More than 20 young patients from CUH’s orthoptic clinic attended a party on 21 April in the garden room of the Deakin Centre to help them get used to wearing patches over their eye.

Children who are undergoing patching treatment for amblyopia, more commonly known as lazy eye, often feel uncomfortable because they might be the only in their class wearing a patch.  The treatment involves wearing a patch over the eye that sees better to promote the use and development of the other eye. Whilst wearing the patch over the ‘good eye’, the child’s vision is reduced, particularly at the beginning of treatment. This can make the treatment very challenging for children and their families.

The party provided the opportunity for parents to support each other and share their tips for patching but also gave the children an opportunity to see others wearing eye patches and to normalise patching, by being part of group where everyone was wearing one. 

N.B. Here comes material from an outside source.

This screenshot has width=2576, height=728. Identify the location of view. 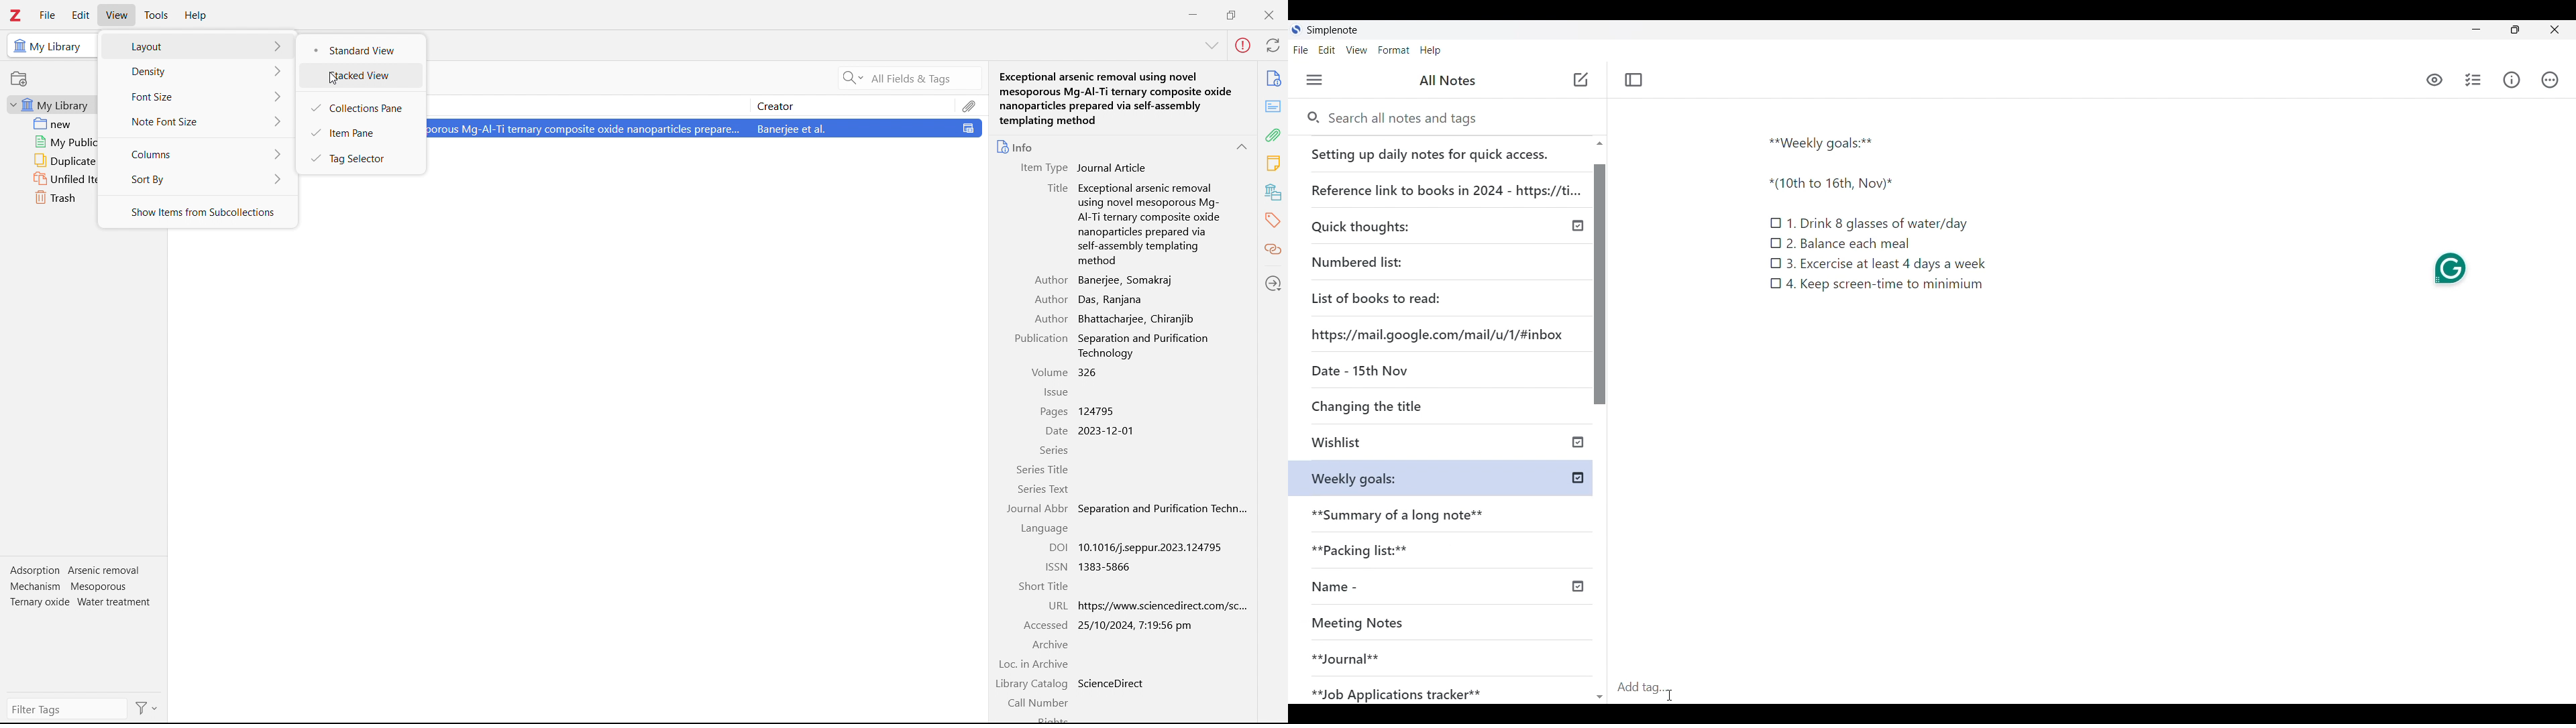
(117, 15).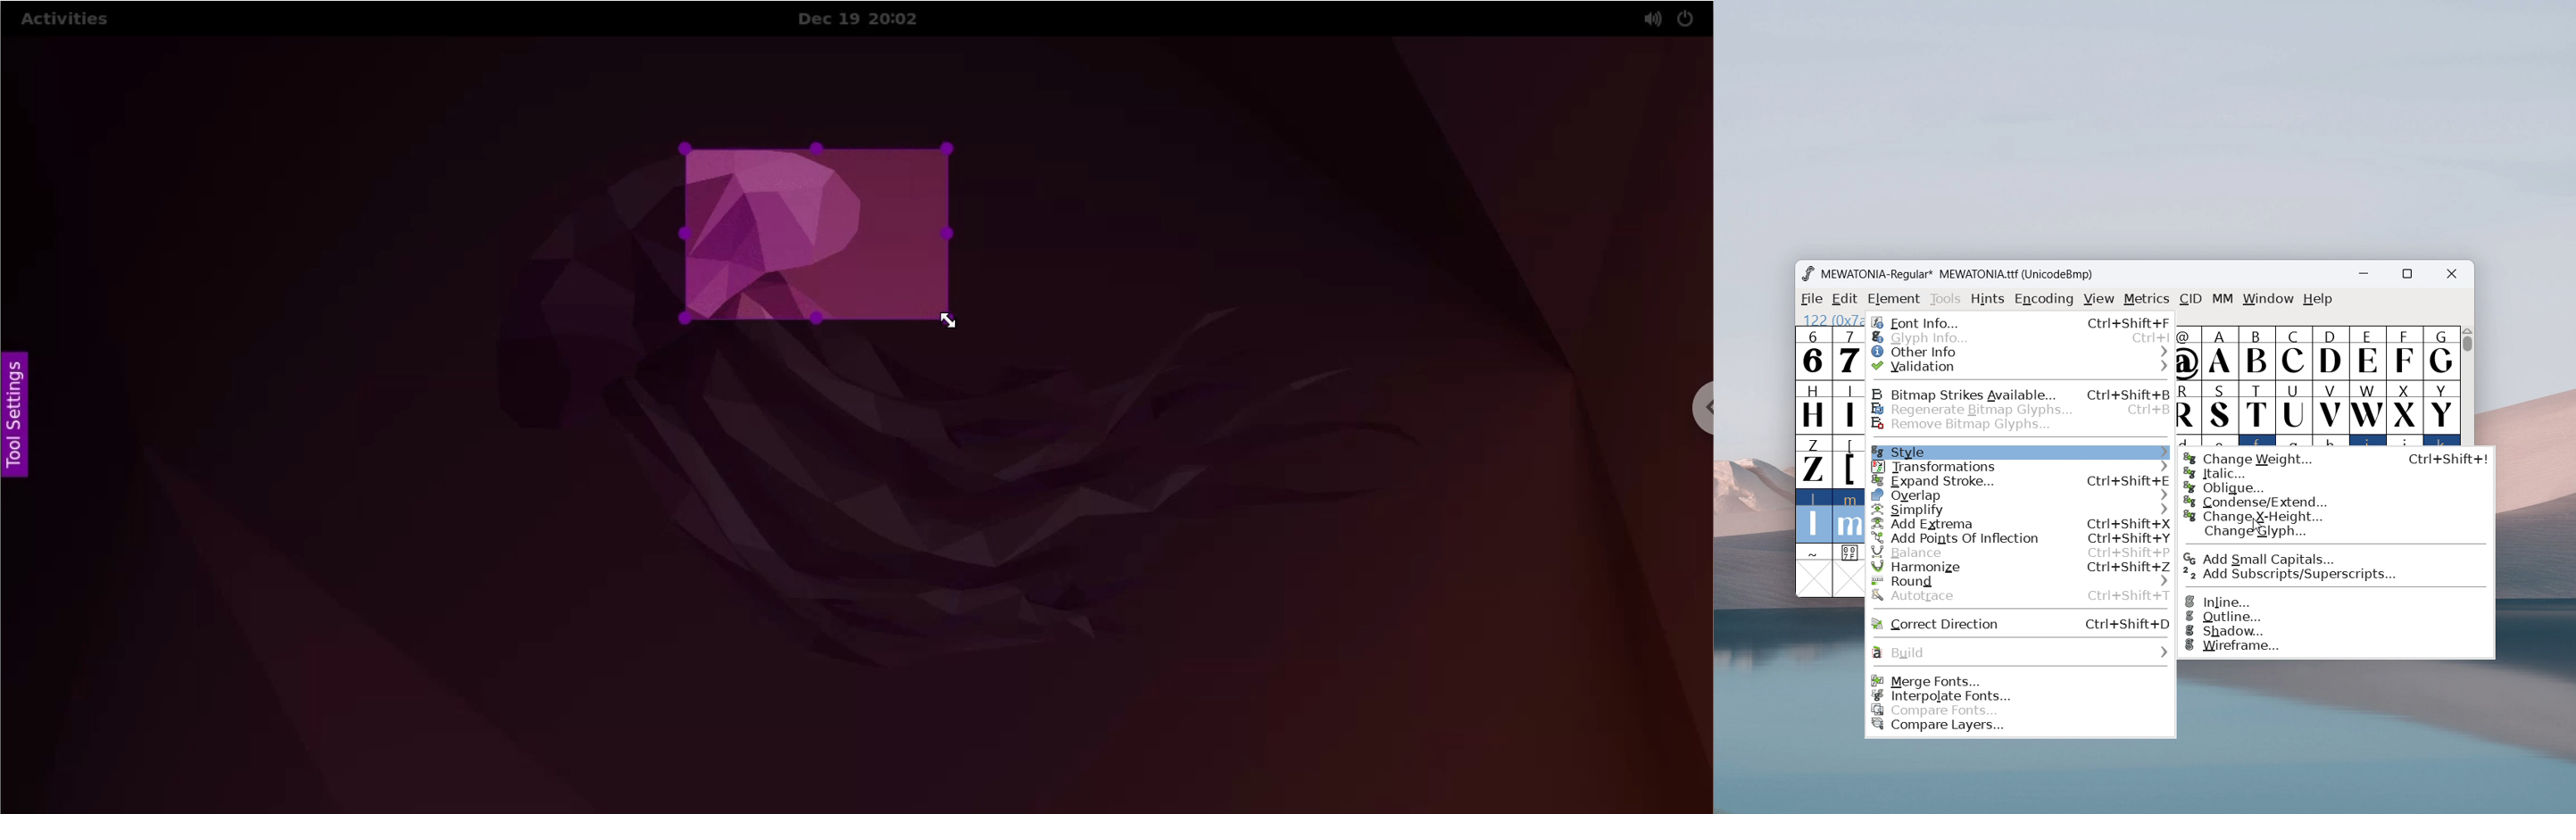 Image resolution: width=2576 pixels, height=840 pixels. I want to click on Y, so click(2442, 406).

To help with the party the local charity Cam Sight came along with some craft activities. They shared information about the support that the charity can offer with the parents.

Deborah Mullinger, CUH orthoptist, said:

“We had a visit from Rosie Rabbit and Brooke Bear, the Addenbrooke’s Charitable Trust mascots, who also wore special eye patches for the event. The children enjoyed a teddy bear’s picnic lunch and we organised a number of activities including playing with bubbles, parachute games and a treasure hunt. We were treated to a visit from the laughter specialists who sang songs and played games with the children.

“Overall the party was a great success and we received lots of encouraging and positive feedback. Parents felt that the party had helped their child with wearing the patch as it made it more normal and they felt that the party will have increased their child’s compliance with patching treatment. “

The clinic sees approximately 5000 children a year.